#### MATERIAL TO PROCESS ####

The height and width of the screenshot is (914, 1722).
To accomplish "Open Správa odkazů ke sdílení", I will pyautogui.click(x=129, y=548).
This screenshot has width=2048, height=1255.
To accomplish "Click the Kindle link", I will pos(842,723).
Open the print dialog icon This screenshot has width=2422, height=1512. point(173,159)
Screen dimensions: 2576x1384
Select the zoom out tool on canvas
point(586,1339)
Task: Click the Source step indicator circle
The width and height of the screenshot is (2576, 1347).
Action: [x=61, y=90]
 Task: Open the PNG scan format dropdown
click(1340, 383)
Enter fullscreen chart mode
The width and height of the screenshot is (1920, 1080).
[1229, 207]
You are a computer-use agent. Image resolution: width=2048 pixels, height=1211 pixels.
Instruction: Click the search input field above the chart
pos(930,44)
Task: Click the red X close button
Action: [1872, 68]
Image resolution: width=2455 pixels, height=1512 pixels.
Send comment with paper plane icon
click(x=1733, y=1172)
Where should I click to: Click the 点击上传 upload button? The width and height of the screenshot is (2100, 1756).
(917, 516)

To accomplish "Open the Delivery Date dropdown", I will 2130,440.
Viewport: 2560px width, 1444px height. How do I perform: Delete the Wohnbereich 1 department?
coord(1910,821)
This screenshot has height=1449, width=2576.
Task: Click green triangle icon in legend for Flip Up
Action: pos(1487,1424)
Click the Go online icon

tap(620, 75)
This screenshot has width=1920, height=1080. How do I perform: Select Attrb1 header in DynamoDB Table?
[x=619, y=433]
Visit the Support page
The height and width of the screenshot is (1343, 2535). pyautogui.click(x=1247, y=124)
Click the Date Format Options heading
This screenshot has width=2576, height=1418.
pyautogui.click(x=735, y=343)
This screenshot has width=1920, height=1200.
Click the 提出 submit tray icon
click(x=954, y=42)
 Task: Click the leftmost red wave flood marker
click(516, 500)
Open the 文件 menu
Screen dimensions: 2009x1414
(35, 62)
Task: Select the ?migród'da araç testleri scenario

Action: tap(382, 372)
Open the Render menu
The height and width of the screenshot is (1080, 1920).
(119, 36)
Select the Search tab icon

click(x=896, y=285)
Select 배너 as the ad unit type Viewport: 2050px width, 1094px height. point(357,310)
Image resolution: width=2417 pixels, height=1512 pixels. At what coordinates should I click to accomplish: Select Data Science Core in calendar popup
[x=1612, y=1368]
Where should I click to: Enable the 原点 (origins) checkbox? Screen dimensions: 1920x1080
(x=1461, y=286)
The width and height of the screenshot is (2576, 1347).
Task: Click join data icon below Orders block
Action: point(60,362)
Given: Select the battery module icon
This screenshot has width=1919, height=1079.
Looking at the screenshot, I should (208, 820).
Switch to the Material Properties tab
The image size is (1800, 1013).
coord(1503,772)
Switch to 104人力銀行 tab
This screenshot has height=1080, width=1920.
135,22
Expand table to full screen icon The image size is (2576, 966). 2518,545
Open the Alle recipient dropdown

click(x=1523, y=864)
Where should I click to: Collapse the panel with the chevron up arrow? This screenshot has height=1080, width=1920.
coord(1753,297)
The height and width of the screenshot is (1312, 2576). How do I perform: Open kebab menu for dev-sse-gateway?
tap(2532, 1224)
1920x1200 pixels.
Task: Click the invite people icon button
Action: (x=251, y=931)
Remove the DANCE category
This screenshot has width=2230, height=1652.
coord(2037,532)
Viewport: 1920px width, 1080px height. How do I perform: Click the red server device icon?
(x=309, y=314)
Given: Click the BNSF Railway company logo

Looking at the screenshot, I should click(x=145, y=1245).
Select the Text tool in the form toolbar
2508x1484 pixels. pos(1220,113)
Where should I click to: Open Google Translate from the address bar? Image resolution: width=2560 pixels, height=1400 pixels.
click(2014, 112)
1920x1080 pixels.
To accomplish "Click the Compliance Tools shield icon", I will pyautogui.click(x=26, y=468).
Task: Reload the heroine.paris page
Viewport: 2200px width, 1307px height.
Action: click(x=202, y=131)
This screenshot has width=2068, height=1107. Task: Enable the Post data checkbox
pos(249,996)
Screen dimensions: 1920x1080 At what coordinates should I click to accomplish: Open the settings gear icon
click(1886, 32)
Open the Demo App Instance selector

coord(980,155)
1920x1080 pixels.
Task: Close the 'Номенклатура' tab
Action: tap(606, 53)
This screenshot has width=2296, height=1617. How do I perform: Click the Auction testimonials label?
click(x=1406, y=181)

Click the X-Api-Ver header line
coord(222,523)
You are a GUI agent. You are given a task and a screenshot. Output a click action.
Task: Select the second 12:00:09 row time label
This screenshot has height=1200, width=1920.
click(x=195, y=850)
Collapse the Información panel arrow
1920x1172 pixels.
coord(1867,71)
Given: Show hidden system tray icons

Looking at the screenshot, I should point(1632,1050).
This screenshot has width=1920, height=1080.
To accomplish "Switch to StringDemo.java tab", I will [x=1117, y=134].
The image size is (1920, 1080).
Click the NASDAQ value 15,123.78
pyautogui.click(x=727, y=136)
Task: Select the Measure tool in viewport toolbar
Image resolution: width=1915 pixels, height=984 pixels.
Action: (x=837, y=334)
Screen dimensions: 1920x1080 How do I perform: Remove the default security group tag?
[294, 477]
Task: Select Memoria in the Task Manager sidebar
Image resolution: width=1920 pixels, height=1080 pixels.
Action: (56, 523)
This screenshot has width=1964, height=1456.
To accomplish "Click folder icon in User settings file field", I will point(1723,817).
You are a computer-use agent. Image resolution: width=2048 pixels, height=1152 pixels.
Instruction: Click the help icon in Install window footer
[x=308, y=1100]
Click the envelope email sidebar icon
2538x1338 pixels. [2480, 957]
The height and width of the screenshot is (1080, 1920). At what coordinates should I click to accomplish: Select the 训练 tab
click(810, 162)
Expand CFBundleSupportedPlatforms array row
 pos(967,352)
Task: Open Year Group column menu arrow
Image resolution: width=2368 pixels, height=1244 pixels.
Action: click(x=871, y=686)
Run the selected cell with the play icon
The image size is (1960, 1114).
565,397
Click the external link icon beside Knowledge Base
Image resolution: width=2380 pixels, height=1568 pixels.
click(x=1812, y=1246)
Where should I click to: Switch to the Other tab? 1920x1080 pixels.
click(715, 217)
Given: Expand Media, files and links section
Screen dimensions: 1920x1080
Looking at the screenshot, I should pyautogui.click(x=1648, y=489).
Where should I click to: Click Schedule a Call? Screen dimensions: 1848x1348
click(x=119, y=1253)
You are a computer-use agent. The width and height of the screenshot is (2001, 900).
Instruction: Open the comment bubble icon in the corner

####

- PROBLEM:
The full listing should be reproduced exactly.

- RESULT:
The height and width of the screenshot is (914, 1722).
To accomplish "Open Správa odkazů ke sdílení", I will pyautogui.click(x=129, y=548).
This screenshot has width=2048, height=1255.
To accomplish "Click the Kindle link", I will pos(842,723).
Open the print dialog icon This screenshot has width=2422, height=1512. point(173,159)
Screen dimensions: 2576x1384
Select the zoom out tool on canvas
point(586,1339)
Task: Click the Source step indicator circle
The width and height of the screenshot is (2576, 1347).
Action: [x=61, y=90]
 Task: Open the PNG scan format dropdown
click(1340, 383)
Enter fullscreen chart mode
The width and height of the screenshot is (1920, 1080).
[1229, 207]
You are a computer-use agent. Image resolution: width=2048 pixels, height=1211 pixels.
Instruction: Click the search input field above the chart
pos(930,44)
Task: Click the red X close button
Action: [1872, 68]
Image resolution: width=2455 pixels, height=1512 pixels.
Send comment with paper plane icon
click(x=1733, y=1172)
Where should I click to: Click the 点击上传 upload button? The width and height of the screenshot is (2100, 1756).
(917, 516)

To accomplish "Open the Delivery Date dropdown", I will 2130,440.
Viewport: 2560px width, 1444px height. How do I perform: Delete the Wohnbereich 1 department?
coord(1910,821)
This screenshot has height=1449, width=2576.
Task: Click green triangle icon in legend for Flip Up
Action: pos(1487,1424)
Click the Go online icon

tap(620, 75)
This screenshot has width=1920, height=1080. How do I perform: Select Attrb1 header in DynamoDB Table?
[x=619, y=433]
Visit the Support page
The height and width of the screenshot is (1343, 2535). pyautogui.click(x=1247, y=124)
Click the Date Format Options heading
This screenshot has width=2576, height=1418.
pyautogui.click(x=735, y=343)
This screenshot has width=1920, height=1200.
Click the 提出 submit tray icon
click(x=954, y=42)
 Task: Click the leftmost red wave flood marker
click(516, 500)
Open the 文件 menu
Screen dimensions: 2009x1414
(35, 62)
Task: Select the ?migród'da araç testleri scenario

Action: tap(382, 372)
Open the Render menu
The height and width of the screenshot is (1080, 1920).
(119, 36)
Select the Search tab icon

click(x=896, y=285)
Select 배너 as the ad unit type Viewport: 2050px width, 1094px height. point(357,310)
Image resolution: width=2417 pixels, height=1512 pixels. At what coordinates should I click to accomplish: Select Data Science Core in calendar popup
[x=1612, y=1368]
Where should I click to: Enable the 原点 (origins) checkbox? Screen dimensions: 1920x1080
(x=1461, y=286)
The width and height of the screenshot is (2576, 1347).
Task: Click join data icon below Orders block
Action: point(60,362)
Given: Select the battery module icon
This screenshot has width=1919, height=1079.
Looking at the screenshot, I should (208, 820).
Switch to the Material Properties tab
The image size is (1800, 1013).
coord(1503,772)
Switch to 104人力銀行 tab
This screenshot has height=1080, width=1920.
135,22
Expand table to full screen icon The image size is (2576, 966). 2518,545
Open the Alle recipient dropdown

click(x=1523, y=864)
Where should I click to: Collapse the panel with the chevron up arrow? This screenshot has height=1080, width=1920.
coord(1753,297)
The height and width of the screenshot is (1312, 2576). How do I perform: Open kebab menu for dev-sse-gateway?
tap(2532, 1224)
1920x1200 pixels.
Task: Click the invite people icon button
Action: (x=251, y=931)
Remove the DANCE category
This screenshot has width=2230, height=1652.
coord(2037,532)
Viewport: 1920px width, 1080px height. How do I perform: Click the red server device icon?
(x=309, y=314)
Given: Click the BNSF Railway company logo

Looking at the screenshot, I should click(x=145, y=1245).
Select the Text tool in the form toolbar
2508x1484 pixels. pos(1220,113)
Where should I click to: Open Google Translate from the address bar? Image resolution: width=2560 pixels, height=1400 pixels.
click(2014, 112)
1920x1080 pixels.
To accomplish "Click the Compliance Tools shield icon", I will pyautogui.click(x=26, y=468).
Task: Reload the heroine.paris page
Viewport: 2200px width, 1307px height.
Action: click(x=202, y=131)
This screenshot has width=2068, height=1107. Task: Enable the Post data checkbox
pos(249,996)
Screen dimensions: 1920x1080 At what coordinates should I click to accomplish: Open the settings gear icon
click(1886, 32)
Open the Demo App Instance selector

coord(980,155)
1920x1080 pixels.
Task: Close the 'Номенклатура' tab
Action: tap(606, 53)
This screenshot has width=2296, height=1617. How do I perform: Click the Auction testimonials label?
click(x=1406, y=181)

Click the X-Api-Ver header line
coord(222,523)
You are a GUI agent. You are given a task and a screenshot. Output a click action.
Task: Select the second 12:00:09 row time label
This screenshot has height=1200, width=1920.
click(x=195, y=850)
Collapse the Información panel arrow
1920x1172 pixels.
coord(1867,71)
Given: Show hidden system tray icons

Looking at the screenshot, I should point(1632,1050).
This screenshot has width=1920, height=1080.
To accomplish "Switch to StringDemo.java tab", I will [x=1117, y=134].
The image size is (1920, 1080).
Click the NASDAQ value 15,123.78
pyautogui.click(x=727, y=136)
Task: Select the Measure tool in viewport toolbar
Image resolution: width=1915 pixels, height=984 pixels.
Action: (x=837, y=334)
Screen dimensions: 1920x1080 How do I perform: Remove the default security group tag?
[294, 477]
Task: Select Memoria in the Task Manager sidebar
Image resolution: width=1920 pixels, height=1080 pixels.
Action: (56, 523)
This screenshot has width=1964, height=1456.
To accomplish "Click folder icon in User settings file field", I will point(1723,817).
You are a computer-use agent. Image resolution: width=2048 pixels, height=1152 pixels.
Instruction: Click the help icon in Install window footer
[x=308, y=1100]
Click the envelope email sidebar icon
2538x1338 pixels. [2480, 957]
The height and width of the screenshot is (1080, 1920). At what coordinates should I click to accomplish: Select the 训练 tab
click(810, 162)
Expand CFBundleSupportedPlatforms array row
 pos(967,352)
Task: Open Year Group column menu arrow
Image resolution: width=2368 pixels, height=1244 pixels.
Action: click(x=871, y=686)
Run the selected cell with the play icon
The image size is (1960, 1114).
565,397
Click the external link icon beside Knowledge Base
Image resolution: width=2380 pixels, height=1568 pixels.
click(x=1812, y=1246)
Where should I click to: Switch to the Other tab? 1920x1080 pixels.
click(715, 217)
Given: Expand Media, files and links section
Screen dimensions: 1920x1080
Looking at the screenshot, I should pyautogui.click(x=1648, y=489).
Where should I click to: Click Schedule a Call? Screen dimensions: 1848x1348
click(x=119, y=1253)
You are a computer-use agent. The width and height of the screenshot is (2001, 900).
Instruction: Open the comment bubble icon in the corner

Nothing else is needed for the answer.